* [Task requirements] From the line with "Github (63, 815)" to the line with "Mapa web [link] (304, 788)", retype every line exactly, including those two, and leave out the rest of the data below.

* [Source data]
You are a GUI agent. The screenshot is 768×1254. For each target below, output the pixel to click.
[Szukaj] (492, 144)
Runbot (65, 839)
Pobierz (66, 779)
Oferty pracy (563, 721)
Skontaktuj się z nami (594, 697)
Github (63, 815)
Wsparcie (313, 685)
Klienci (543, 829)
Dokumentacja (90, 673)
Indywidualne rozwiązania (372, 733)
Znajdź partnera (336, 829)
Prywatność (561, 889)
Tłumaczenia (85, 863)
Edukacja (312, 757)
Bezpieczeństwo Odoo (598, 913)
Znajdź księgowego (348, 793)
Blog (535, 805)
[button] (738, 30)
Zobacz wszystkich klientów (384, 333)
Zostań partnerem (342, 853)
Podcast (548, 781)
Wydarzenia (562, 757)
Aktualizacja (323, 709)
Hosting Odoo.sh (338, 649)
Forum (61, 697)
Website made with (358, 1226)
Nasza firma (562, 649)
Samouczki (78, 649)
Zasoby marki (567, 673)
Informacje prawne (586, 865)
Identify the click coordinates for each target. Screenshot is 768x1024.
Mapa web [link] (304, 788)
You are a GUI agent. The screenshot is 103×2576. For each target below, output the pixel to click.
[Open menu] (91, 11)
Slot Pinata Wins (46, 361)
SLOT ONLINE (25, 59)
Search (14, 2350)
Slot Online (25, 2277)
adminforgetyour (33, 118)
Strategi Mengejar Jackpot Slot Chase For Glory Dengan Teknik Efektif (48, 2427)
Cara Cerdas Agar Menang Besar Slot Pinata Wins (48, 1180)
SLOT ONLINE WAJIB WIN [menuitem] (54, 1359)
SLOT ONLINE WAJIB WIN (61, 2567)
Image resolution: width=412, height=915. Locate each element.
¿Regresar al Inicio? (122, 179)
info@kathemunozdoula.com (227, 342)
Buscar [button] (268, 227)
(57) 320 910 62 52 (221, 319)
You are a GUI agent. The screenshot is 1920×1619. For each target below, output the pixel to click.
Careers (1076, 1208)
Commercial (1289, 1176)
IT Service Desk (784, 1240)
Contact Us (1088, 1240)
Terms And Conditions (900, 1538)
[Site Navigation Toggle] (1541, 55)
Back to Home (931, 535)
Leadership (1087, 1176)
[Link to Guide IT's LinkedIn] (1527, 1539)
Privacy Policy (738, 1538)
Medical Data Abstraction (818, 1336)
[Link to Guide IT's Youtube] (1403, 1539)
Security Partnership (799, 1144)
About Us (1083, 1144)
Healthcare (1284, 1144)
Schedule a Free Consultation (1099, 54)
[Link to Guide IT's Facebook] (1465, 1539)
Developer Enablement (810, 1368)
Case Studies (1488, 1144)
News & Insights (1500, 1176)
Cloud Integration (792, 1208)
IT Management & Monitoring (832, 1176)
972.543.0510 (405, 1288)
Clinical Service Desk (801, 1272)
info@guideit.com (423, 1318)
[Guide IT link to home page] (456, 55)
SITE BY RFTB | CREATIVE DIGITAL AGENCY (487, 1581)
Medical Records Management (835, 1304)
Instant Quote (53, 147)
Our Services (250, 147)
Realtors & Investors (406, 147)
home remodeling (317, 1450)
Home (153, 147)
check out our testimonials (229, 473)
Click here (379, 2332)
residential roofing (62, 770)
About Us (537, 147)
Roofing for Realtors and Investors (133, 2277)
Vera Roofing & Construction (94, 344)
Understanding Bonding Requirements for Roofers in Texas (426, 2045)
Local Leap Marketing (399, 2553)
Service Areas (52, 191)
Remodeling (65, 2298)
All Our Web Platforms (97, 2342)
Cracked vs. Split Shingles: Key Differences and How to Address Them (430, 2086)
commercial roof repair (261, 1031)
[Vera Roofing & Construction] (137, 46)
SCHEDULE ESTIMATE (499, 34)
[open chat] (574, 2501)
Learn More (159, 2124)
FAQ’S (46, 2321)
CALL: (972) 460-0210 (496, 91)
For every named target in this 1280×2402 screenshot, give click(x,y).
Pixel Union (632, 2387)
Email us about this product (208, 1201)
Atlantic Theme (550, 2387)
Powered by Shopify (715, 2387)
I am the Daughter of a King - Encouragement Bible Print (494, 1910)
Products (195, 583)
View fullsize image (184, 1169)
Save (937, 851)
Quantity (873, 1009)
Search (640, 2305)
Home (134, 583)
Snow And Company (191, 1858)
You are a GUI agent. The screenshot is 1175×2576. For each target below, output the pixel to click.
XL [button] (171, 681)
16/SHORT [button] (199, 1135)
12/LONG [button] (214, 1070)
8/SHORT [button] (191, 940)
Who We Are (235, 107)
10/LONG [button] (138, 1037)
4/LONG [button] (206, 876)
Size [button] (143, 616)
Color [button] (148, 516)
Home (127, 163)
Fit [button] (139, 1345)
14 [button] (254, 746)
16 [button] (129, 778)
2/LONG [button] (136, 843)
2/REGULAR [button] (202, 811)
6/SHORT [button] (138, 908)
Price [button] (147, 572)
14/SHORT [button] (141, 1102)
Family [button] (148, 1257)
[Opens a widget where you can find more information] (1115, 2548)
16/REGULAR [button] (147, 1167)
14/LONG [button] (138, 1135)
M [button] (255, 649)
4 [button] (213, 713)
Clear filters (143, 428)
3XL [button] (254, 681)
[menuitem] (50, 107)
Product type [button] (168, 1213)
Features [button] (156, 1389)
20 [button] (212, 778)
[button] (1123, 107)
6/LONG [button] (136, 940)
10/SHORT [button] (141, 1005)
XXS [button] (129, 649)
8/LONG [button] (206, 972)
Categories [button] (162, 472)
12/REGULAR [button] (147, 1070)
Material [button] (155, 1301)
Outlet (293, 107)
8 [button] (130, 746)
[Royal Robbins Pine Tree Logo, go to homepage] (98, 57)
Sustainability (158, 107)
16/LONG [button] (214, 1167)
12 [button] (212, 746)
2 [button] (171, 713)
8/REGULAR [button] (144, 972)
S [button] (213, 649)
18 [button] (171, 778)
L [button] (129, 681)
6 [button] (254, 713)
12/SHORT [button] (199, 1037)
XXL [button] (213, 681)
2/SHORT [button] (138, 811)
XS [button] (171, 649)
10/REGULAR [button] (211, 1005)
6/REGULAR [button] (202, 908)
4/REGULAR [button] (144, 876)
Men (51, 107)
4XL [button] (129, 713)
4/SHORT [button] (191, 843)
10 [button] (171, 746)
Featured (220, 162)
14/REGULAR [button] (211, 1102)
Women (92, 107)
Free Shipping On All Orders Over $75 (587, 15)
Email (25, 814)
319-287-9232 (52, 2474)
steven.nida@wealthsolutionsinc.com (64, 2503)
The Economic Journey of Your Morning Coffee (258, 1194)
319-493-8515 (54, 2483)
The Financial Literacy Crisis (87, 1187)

* [The answer]
Github (63, 815)
Wsparcie (313, 685)
Klienci (543, 829)
Dokumentacja (90, 673)
Indywidualne rozwiązania (372, 733)
Znajdź partnera (336, 829)
Prywatność (561, 889)
Tłumaczenia (85, 863)
Edukacja (312, 757)
Bezpieczeństwo Odoo (598, 913)
Znajdź księgowego (348, 793)
Blog (535, 805)
[button] (738, 30)
Zobacz wszystkich klientów (384, 333)
Zostań partnerem (342, 853)
Podcast (548, 781)
Wydarzenia (562, 757)
Aktualizacja (323, 709)
Hosting Odoo.sh (338, 649)
Forum (61, 697)
Website made with (358, 1226)
Nasza firma (562, 649)
Samouczki (78, 649)
Zasoby marki (567, 673)
Informacje prawne (586, 865)
Identify the click coordinates for each target. Screenshot is 768x1024.
Mapa web [link] (304, 788)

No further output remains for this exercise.